High Speed filming is shooting more frames per second, then slowing the motion down. 24 frames is the standard normal speed. Once you shoot more frames per second than that and play it back at 24 frames you slow the motion down

Slow motion is useful to study events to that are impossible observe with the naked eye and to draw out the length of an action. Originating from military and scientific utilization, slow motion was mainly used to test the velocity on weapons ranging from firearms to ship cannons.

Pre digital, content was filmed mechanically by pulling strips of film in front of the gate. The physics would limit how fast you could actually go, usually shooting around 300 frames per second. Shooting slow motion with film would require massive amounts of light to to compensate for super fast frame rate. Would be very expensive due to the massive amount of film used. With the old photo sonic cameras the AC would grab the magazine with leather gloves to slow it down and save film.

In the digital age, cameras like the Phantom can shoot at 1000 frames per second at 4K resolution.
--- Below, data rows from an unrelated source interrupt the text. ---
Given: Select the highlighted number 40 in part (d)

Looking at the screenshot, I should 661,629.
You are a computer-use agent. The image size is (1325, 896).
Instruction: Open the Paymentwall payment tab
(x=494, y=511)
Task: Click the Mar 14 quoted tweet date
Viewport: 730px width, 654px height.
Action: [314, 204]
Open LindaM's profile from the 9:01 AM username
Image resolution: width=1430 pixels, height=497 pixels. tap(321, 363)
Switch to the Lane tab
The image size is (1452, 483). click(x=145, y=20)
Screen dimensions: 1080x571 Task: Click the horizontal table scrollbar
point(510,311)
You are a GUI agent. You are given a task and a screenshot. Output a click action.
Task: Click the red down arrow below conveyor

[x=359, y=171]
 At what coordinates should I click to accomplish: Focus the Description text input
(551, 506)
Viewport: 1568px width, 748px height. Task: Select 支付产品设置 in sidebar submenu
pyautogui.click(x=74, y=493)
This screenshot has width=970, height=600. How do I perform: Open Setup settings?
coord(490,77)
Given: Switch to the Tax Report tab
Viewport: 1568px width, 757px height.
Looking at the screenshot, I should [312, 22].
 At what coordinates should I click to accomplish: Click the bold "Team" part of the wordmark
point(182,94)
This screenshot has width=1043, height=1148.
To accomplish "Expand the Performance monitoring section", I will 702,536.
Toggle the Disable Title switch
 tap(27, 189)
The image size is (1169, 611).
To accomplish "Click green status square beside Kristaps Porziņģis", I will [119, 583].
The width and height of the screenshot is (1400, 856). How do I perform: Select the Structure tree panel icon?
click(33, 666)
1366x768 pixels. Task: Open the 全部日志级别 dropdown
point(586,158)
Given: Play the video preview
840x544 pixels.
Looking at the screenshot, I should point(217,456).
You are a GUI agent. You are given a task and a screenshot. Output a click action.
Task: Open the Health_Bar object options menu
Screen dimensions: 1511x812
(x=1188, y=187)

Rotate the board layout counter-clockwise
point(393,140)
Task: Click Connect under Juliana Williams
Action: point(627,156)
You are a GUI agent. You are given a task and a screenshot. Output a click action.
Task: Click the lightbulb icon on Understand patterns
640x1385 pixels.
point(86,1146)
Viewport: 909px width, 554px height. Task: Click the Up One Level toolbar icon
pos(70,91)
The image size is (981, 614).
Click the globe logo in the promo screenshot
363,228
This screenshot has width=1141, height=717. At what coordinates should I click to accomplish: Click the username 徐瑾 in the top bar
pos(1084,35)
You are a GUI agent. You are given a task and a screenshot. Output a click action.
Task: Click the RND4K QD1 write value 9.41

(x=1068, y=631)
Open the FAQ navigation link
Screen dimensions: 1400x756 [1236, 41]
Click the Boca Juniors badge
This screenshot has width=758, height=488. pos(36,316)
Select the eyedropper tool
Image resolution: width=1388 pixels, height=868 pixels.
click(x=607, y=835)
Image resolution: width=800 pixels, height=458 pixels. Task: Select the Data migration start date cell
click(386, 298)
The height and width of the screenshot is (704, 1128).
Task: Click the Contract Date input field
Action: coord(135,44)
Much more media is utilized and can easily shoot multiple terabytes of footage, so you spend a lot of time reviewing takes.. One of the biggest mistakes people make is not preparing the data management requirements of high speed. People often are in the bad habit of not cutting enough when shooting digital which can create even more data. A D.I.T  (digital imaging technician) with a robust rig and adequate time scheduled to process the footage are crucial to avoiding significant overtime on the shoot day.

Shooting table top is a more cost effective today because the space and light required are much smaller and tidier. These smaller footprints are a great way to produce visual excitement in a much simpler and tamed environment.